# DIRECTIONS
Reproduce, from the line containing "The height and width of the screenshot is (206, 475)." to the last line of the material, every line exactly.

# MATERIAL SHOWN

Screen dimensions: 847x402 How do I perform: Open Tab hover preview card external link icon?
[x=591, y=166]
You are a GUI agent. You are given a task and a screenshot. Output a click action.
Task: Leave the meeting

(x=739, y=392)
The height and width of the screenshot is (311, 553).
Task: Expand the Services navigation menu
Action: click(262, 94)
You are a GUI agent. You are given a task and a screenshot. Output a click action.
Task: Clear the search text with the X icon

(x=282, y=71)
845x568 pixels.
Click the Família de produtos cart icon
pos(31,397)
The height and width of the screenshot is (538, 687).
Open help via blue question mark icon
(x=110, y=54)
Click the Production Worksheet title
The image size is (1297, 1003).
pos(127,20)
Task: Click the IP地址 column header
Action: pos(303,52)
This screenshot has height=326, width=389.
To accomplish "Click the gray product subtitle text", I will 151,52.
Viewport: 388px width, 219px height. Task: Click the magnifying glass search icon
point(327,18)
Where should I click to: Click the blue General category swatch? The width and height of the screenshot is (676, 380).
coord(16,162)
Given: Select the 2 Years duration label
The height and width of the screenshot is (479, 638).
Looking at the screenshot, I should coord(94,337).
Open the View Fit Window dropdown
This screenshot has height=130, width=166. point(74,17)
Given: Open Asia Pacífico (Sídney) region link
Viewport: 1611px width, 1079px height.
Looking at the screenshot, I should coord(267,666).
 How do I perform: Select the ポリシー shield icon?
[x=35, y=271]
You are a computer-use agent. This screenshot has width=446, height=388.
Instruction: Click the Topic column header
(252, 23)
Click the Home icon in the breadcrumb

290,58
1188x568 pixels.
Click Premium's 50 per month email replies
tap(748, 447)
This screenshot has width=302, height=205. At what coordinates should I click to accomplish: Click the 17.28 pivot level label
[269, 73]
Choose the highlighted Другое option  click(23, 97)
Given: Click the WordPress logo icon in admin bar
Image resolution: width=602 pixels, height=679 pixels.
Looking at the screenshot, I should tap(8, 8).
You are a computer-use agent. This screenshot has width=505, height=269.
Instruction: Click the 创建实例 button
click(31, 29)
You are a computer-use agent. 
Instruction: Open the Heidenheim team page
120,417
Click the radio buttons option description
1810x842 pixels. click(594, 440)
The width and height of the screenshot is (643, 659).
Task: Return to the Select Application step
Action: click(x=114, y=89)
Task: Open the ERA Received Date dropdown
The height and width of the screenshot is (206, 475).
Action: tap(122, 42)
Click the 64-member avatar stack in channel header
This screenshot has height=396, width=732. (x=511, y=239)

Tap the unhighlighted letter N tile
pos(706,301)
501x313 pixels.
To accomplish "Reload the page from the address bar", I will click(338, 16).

# ANSWER TO THIS PROBLEM
The height and width of the screenshot is (206, 475).
Action: tap(122, 42)
Click the 64-member avatar stack in channel header
This screenshot has height=396, width=732. (x=511, y=239)

Tap the unhighlighted letter N tile
pos(706,301)
501x313 pixels.
To accomplish "Reload the page from the address bar", I will click(338, 16).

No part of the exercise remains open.